Small Walls (2023) was produced for Suess’s solo exhibition Projective Artefacts at Five Walls Gallery, Melbourne, November-December 2023, and was exhibited in the window of the gallery, the model’s windows against those of their full-sized original. The 1:15 model contains a replica of itself, which contains its own replica.
In addition to this mise en abyme, the exhibition within the 1:15 Small Walls model in Projective Artefacts contains the model of the Little Lethaby model, referring back to the earlier work in Suess’s ongoing “Curious Cabinets: the wonderous model gallery and its uncanny mise en abyme” transdisciplinary project. The model exhibition also included some of the work from the Little Lethaby exhibitions (by Suess and others), the Cube at Scale interior exhibition, and model casts produced by past Deakin architecture students.

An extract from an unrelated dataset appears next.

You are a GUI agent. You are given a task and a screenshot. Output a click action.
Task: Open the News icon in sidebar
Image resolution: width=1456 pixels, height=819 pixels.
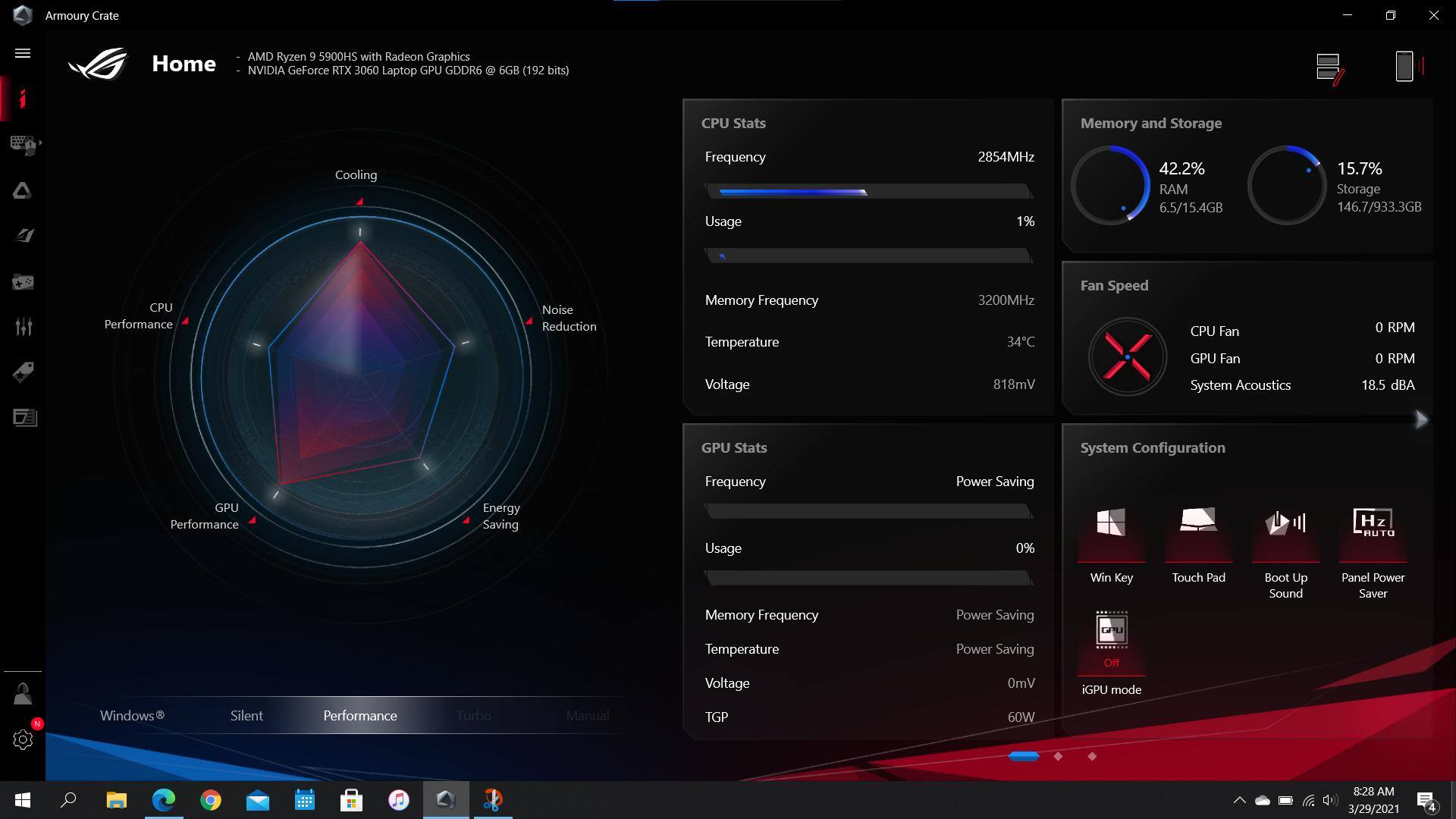[24, 418]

Small Walls was also included in the Form | Shadow | Space: Analogical Perceptual Artefacts, joint exhibition by Eleanor Suess and Maycon Sedrez, at the Waterfront Gallery, Deakin University, Geelong Waterfront Campus, 26 February - 17 May 2024.
Extent
1:15 paper and card model replica of Galleries 2 and 2a of Five Walls, Footscray, with recursive model replicas and model exhibition.
Start date
2023-11-15
End date
2023-12-09
Research statement
Background
This work is part of Suess’s “Curious Cabinets: the wonderous model gallery and its uncanny mise en abyme” transdisciplinary project which references the conventions and techniques of the architectural scale model, and that of artistic practices of sculpture and installation. Building on the Wunderkammer, or Cabinet of Curiosities (as the precursor to the contemporary museum and gallery), this project uses the artefact of a model gallery, housing its own recursive replicas and situated within its full-sized original, to encourage a critical understanding in the viewer of the complex relationship between representational artefacts and their referents.
Contribution
The scale replica gallery turns an architectural model into a sculptural artefact, establishing a dialogue with the full-sized original in which it is situated, and with its own replica within, and the one within that. In drawing attention to the relationship between exhibit and room, the work speaks to the nature of architectural representation, its relationship to a material “reality”, and the perceptual processes that take place in a viewer’s mind when they “read” such representational artefacts. The recursive models of models further destabilise these readings – the uncanny nature of the mise en abyme afford the viewer an increased level of engagement.
Significance
As an exhibited artwork, the wondrous nature (Jozwiak 2021) of the hand-made model supports the dissemination of the work’s critical subject to a broad, and frequently non-expert, audience. The recursive iteration injects humour, while also disrupting established understandings of representational artefacts, affording a level of engagement, interpretation, understanding, and critical response appropriate to each viewer, building upon the knowledges, experiences and understanding they bring to the work.